For the data below, restate word for word only the lines from the line containing "At what coordinates" through the line containing "Screen dimensions: 1287x484", both ends included.
** Opening Given data block **
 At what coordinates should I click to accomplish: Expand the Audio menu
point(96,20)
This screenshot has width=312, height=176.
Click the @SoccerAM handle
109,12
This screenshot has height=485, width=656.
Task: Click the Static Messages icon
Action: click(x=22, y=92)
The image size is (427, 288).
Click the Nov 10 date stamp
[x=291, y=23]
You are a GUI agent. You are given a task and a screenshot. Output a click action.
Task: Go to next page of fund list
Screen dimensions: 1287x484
** Closing Given data block **
** Opening Given data block **
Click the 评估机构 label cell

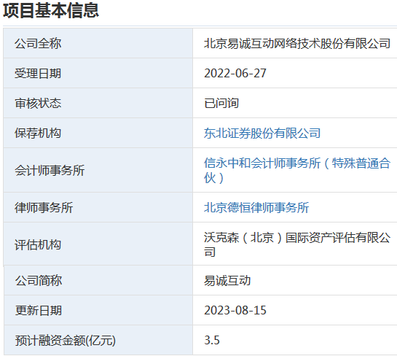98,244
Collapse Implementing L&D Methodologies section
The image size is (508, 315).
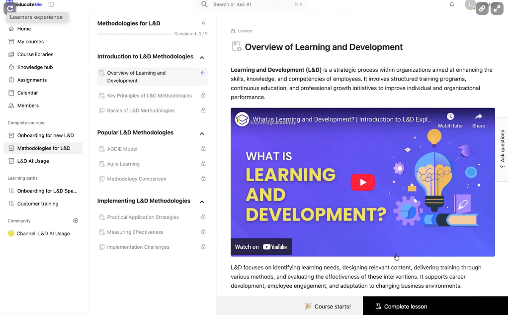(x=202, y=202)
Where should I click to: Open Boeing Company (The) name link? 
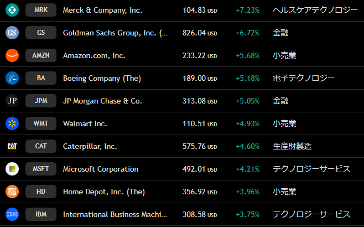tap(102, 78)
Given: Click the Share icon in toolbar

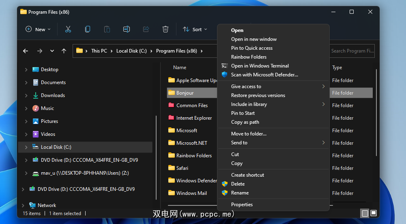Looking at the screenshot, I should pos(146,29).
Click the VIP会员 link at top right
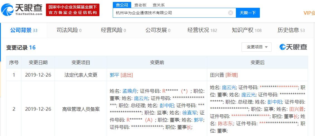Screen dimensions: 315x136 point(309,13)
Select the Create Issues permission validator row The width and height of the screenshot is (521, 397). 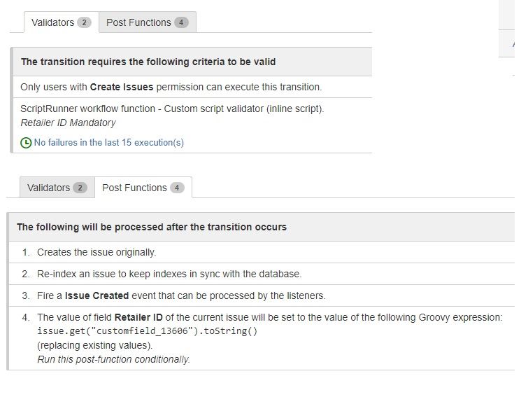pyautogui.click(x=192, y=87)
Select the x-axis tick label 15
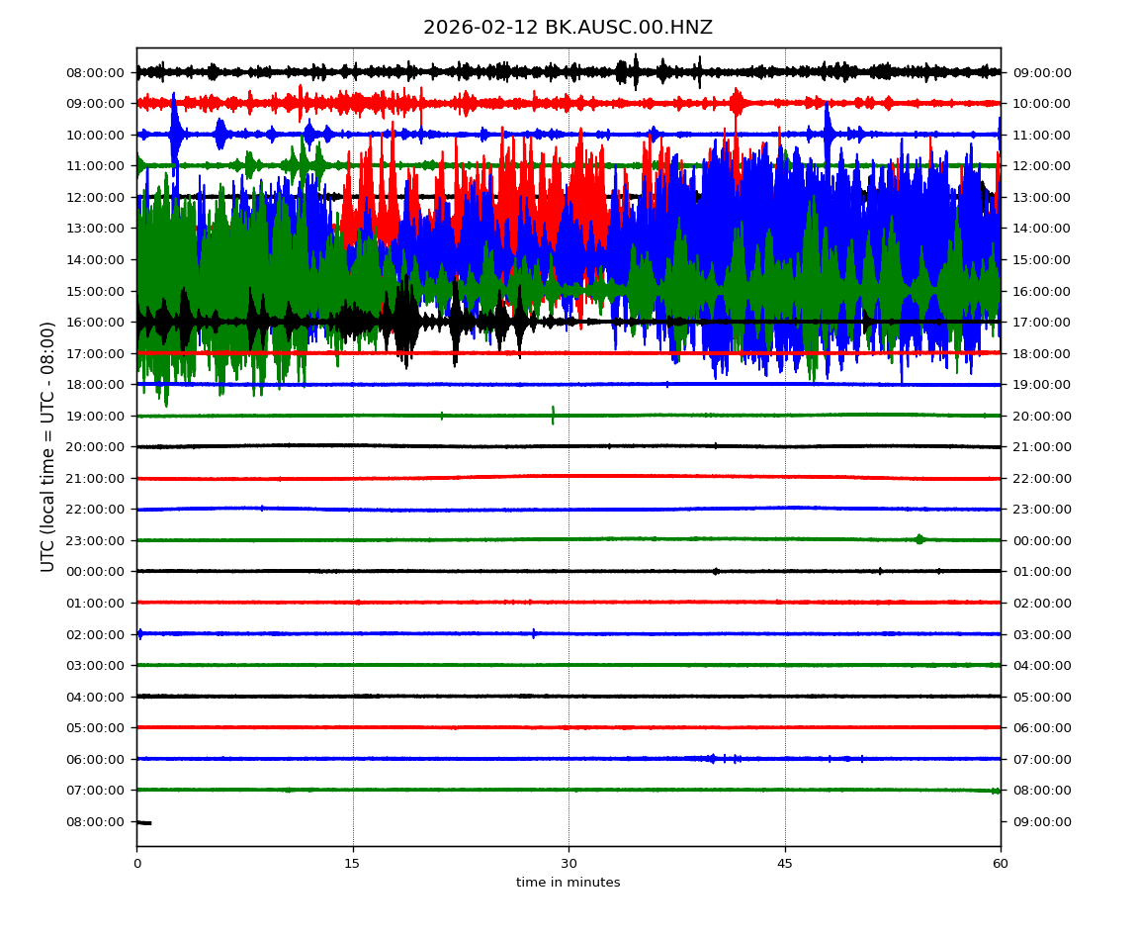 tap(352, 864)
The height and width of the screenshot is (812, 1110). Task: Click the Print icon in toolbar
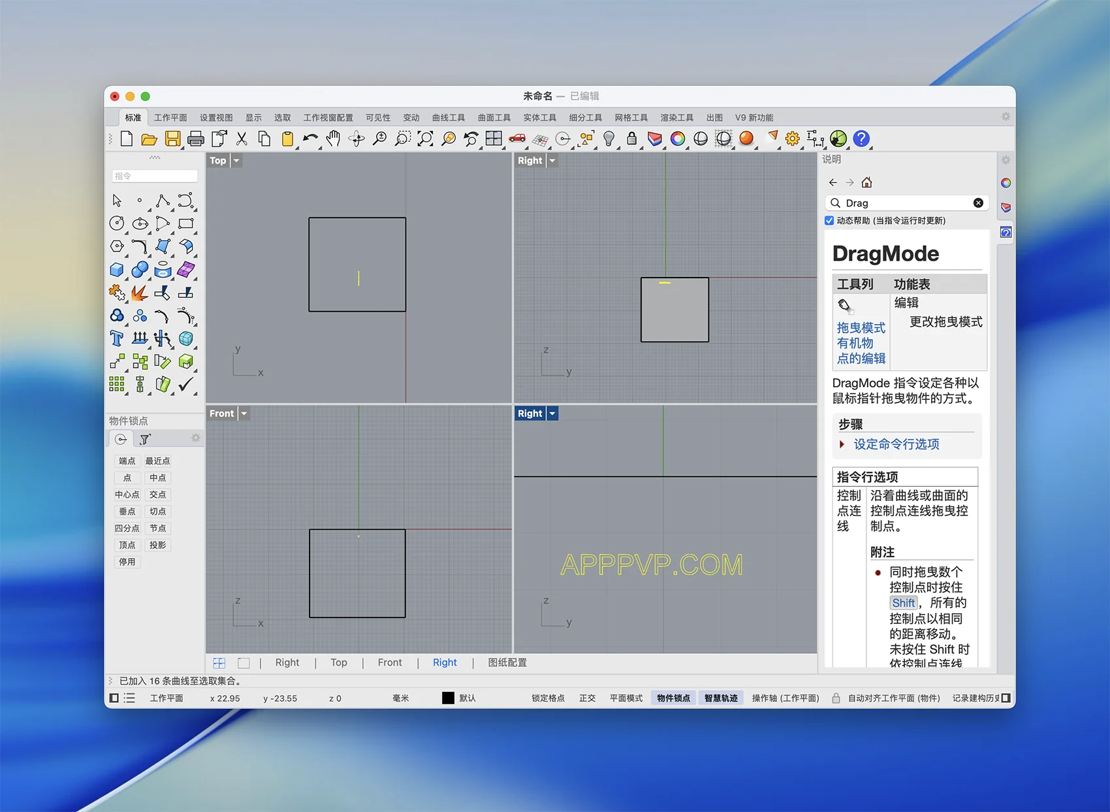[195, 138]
** Closing Given data block **
Result for this exercise
 At what coordinates should I click to accomplish: Expand the Audio menu
point(96,20)
This screenshot has width=312, height=176.
Click the @SoccerAM handle
109,12
This screenshot has height=485, width=656.
Task: Click the Static Messages icon
Action: click(x=22, y=92)
The image size is (427, 288).
Click the Nov 10 date stamp
[x=291, y=23]
You are a GUI agent. You are given a task and a screenshot. Output a click action.
Task: Go to next page of fund list
Screen dimensions: 1287x484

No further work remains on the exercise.